In the following six months, I raised my prices and brought on more associate planners. At the time, my dream was to have a large event planning business with many associate planners and an office manager. I made it through the next wedding season, made more money but still had a nagging feeling that my business wasn’t making me as happy as it use to. I did some soul searching, read the 4 Hour Work Week along with a few other business books and realized that my dream had changed. I still liked being a planner but my initial goal of having a large business no longer applied. I wanted a successful small business with a few wonderful planners who fit the personality and caring nature of my planning business. I realized that I like to lead and teach but wasn’t very good at managing people. I also craved more free time in the summer to relax, travel and enjoy my family. I hired a studio manager, let a few of the other staff go at my planning company and restructured. The wedding season that followed was much better and I still have the same three lovely planners who were working with me at that time.
Just over a year ago, Sean Low came to Denver for a full day seminar. That seminar and a few follow up sessions literally changed my life. Sean helped me get clear on the big disconnect between what I wanted, what I was good at, what I was marketing and what I was charging. I stopped offering wedding day coordination services, started custom quoting events and focused on our design skills. It was a big leap of faith and pretty damn scary to put a starting price on our website (that same price was previously our maximum price) and not have the security of how we had sold weddings for the previous 5 years. However, we made the leap and it made a huge difference in the types of weddings and clients we had. 2011 was our best year financially and we planned the largest and most detailed events we had ever done. By taking on less clients at a higher rate, I finally found a better work-life balance and didn’t spend nearly as many evenings and weekends working. I also have a rule that no one at my company works more than three weekends in a row during wedding season. Wedding burn-out is not something I want to experience again.
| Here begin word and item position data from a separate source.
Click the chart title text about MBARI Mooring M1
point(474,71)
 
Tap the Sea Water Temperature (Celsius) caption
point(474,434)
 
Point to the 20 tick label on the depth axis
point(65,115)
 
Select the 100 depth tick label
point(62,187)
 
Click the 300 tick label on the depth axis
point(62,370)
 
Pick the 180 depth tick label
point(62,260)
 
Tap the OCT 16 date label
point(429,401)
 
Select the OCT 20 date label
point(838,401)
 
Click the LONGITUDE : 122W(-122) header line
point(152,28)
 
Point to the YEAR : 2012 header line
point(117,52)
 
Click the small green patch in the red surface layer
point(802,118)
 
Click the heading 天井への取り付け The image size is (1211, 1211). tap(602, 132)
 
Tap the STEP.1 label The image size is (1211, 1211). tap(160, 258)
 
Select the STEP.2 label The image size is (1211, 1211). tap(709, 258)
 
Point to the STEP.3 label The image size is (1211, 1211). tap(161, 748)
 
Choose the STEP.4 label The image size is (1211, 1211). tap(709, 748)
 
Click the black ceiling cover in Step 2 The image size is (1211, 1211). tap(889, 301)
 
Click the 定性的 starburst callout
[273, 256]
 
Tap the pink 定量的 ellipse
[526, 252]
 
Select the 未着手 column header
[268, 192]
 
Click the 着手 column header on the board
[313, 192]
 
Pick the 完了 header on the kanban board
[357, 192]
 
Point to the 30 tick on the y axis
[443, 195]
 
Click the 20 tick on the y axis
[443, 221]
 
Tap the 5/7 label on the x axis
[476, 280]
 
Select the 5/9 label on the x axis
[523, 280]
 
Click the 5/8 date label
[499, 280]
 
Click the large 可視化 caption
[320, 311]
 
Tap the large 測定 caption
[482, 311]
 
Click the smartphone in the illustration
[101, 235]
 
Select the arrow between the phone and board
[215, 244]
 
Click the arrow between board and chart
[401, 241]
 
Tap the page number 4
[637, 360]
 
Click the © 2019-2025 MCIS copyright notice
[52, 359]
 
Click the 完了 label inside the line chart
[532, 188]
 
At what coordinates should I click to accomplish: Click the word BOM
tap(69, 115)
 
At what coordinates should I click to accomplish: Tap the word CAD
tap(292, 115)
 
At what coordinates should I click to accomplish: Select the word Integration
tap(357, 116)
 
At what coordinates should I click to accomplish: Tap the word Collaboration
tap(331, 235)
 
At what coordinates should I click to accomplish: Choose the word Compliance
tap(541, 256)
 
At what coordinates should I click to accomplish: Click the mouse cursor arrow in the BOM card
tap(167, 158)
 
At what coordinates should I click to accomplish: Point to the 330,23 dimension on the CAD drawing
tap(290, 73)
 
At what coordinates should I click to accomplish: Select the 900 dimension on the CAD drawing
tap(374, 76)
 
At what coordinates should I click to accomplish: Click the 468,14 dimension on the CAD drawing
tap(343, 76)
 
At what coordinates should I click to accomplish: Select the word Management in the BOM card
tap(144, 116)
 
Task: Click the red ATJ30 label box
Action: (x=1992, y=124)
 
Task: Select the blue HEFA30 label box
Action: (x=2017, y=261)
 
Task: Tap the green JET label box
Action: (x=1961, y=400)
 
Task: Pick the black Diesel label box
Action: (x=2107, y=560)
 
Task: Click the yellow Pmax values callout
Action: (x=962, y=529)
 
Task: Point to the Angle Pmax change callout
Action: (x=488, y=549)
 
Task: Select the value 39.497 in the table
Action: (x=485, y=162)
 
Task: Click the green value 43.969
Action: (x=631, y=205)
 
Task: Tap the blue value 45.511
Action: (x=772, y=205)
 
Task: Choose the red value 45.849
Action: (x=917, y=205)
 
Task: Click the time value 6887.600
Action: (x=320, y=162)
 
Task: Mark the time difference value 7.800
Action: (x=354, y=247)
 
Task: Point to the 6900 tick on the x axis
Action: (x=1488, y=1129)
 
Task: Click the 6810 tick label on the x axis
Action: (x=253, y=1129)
Even though 2011 was a very successful year for my business, it was my most challenging year from a personal perspective. I was starting to feel less excited about planning events and more excited about growing my business and studio. Planning events felt more like real work instead of fun. I also had a strong desire to start something new. I had always liked the idea of teaching and also love blogging and writing. After some soul searching (again), I decided to start Planner’s Lounge and teach my first class in 2011. Both Planner’s Lounge and my classes are very exciting for me and have helped renew my passion for the events industry. They have also allowed me to explore and expand my passion for business and education. Now I can’t wait to start work again on Monday mornings…a feeling that is very important to me. Instead of planning 20 weddings myself each year, I am much happier planning five weddings, planning a few parties, writing for Planner’s Lounge, growing StudioWed and leading my small team of planners. For the weddings and events I do plan, I’m excited about them and have the mental capacity to really focus and do a great job for my clients.
I don’t think I will ever “sit still” in any of my businesses. I crave new knowledge and sometimes that means I end up taking a new direction than what I planned. The biggest lesson I have learned is to enjoy the journey and not worry about the destination.